At a rally outside the Capitol before the hearing, Rocky Mountain Gun Owners executive director Ian Escalante called the bill “the most restrictive piece of gun control ever filed in Colorado history.”
“We have probably the most beautiful state and what used to be the most free state in the nation, and they have ruined it,” he said of Democratic lawmakers. “They have destroyed it.”
Escalante promised rallygoers he’d make sure Democratic lawmakers who voted in favor of gun control measures “pay retribution,” adding that he has launched websites demanding several Democratic lawmakers be recalled.
“I don’t care that they’re up for reelection next year. We will go after them,” he said.
Ava Flanell, a firearms instructor from Colorado Springs, said fixed magazines are more dangerous than detachable ones, as unloading them is more complicated.
Many gun owners use cable locks on their firearms to prevent accidental discharges, but that’s only possible with detachable magazine weapons.
“The intent of this legislation is to promote safety, but statistics show it will create more accidents and take more lives,” she said. “It’s a de facto ban that will make compliant versions of firearms unsafe.”
El Paso County undersheriff Jeff Kramer called the bill an unconstitutional overreach of government, adding that none of the gun bills passed in recent years have had much of an effect on public safety.
“This bill is no different,” he said. “It is a politically-driven, unconstitutional gun control bill. Even if a specific set of firearms are banned, many other types of weapons can still be used to commit crimes.”
Ray Elliott, president of the Colorado State Shooting Association, said the bill was the equivalent of last session’s assault weapons ban, which failed to pass and would ban the most sold gun in the country and the most popular self-defense weapons.
“All these bills are an attempt to ban law-abiding citizens from owning any firearms and do nothing to stop violent crime,” he said. “I understand that some of you may be in favor of this, and believe it will result in safer communities. Let me assure you, the exact opposite is true.”
The bill passed on party lines, with Sens. Mike Weissman, D-Aurora, Matt Ball, D-Denver, and Sullivan voting in favor and Sens. Rod Pelton, R-Cheyenne Wells, and Byron Pelton, R-Sterling, voting against it.
“A pathway forward”
Sen. Sullivan, whose son Alex was killed in the 2012 Aurora movie theater shooting, spoke of his first time at the Capitol in 2013 testifying in favor of the state’s magazine limit.
According to Sullivan, because there had been no enforcement mechanism for that bill, firearms dealers around the state have continued to sell high-capacity magazines.

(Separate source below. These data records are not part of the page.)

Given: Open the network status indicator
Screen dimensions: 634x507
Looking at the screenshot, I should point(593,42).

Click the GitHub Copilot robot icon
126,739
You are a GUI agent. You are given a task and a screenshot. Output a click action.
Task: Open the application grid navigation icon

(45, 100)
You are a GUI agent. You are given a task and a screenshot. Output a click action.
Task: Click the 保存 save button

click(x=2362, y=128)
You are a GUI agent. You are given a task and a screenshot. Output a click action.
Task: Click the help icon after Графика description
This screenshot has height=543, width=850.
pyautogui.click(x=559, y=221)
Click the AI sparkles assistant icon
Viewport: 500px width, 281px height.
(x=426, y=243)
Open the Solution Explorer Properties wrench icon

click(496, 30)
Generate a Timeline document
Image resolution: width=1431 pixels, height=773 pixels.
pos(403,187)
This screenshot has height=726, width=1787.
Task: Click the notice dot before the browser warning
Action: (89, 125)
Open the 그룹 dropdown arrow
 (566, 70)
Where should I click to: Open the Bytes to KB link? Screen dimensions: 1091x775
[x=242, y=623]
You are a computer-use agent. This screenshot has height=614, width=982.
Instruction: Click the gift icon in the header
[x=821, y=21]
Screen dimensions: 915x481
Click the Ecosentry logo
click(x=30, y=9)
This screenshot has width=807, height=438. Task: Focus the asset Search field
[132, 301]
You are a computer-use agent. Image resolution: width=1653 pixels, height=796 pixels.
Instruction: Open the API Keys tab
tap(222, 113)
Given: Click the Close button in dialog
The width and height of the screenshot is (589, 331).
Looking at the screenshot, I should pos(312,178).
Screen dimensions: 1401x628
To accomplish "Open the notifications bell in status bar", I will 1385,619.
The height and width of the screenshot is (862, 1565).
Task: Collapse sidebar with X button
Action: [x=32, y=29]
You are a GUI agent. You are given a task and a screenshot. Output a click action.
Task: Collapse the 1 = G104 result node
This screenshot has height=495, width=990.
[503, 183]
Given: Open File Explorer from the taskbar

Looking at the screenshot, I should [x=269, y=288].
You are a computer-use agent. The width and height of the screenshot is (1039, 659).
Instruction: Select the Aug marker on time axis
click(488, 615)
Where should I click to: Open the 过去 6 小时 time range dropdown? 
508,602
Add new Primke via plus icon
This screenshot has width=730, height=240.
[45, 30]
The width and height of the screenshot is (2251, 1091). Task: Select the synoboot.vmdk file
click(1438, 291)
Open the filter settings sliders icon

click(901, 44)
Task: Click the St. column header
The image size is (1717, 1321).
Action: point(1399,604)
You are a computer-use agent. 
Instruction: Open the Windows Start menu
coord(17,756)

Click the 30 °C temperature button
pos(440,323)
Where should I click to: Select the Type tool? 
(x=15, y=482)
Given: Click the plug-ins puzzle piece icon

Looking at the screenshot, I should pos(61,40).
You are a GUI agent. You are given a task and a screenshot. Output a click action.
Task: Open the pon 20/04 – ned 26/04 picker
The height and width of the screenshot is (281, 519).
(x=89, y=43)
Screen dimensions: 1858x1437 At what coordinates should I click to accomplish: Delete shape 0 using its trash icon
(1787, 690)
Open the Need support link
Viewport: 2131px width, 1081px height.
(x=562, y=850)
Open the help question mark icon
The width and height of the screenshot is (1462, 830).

Now that the Colorado Bureau of Investigation has the authority to enforce the magazine limit through a recently enacted permit requirement for firearms dealers, Sullivan argued the next logical step was to enact a ban on semiautomatic firearms commonly used in mass shootings.
Sullivan clarified that the bill would not affect firearms people already owned, just ones purchased after Sept. 1.
“I will never be the firearms expert that many of you claim to be, and I don’t ever want to be,” he said. “I can say that I have heard it all on this matter, and I believe Senate Bill 003 is a pathway forward. It will not impact a single firearm you presently own. This will be about the next one, possibly the first one for the next mass shooter in our state.”
Boulder Mayor Aaron Brockett said his city adopted an ordinance banning the sale or possession of certain types of firearms, including semiautomatic weapons 2018. However, a district court ruled that state law preempts municipal ordinances, overturning the ban. Three years later, the gunman in the King Soopers shooting used a semiautomatic pistol to kill 10 people.
“That weapon that was used in the King Soopers shooting would’ve been illegal to purchase, possess, or use in Boulder just 10 days before this grievous atrocity,” Brockett said.
Later that year, the General Assembly became the first in the nation to overturn most of its firearm preemption statute, allowing the City of Boulder to reenact its assault weapons ban.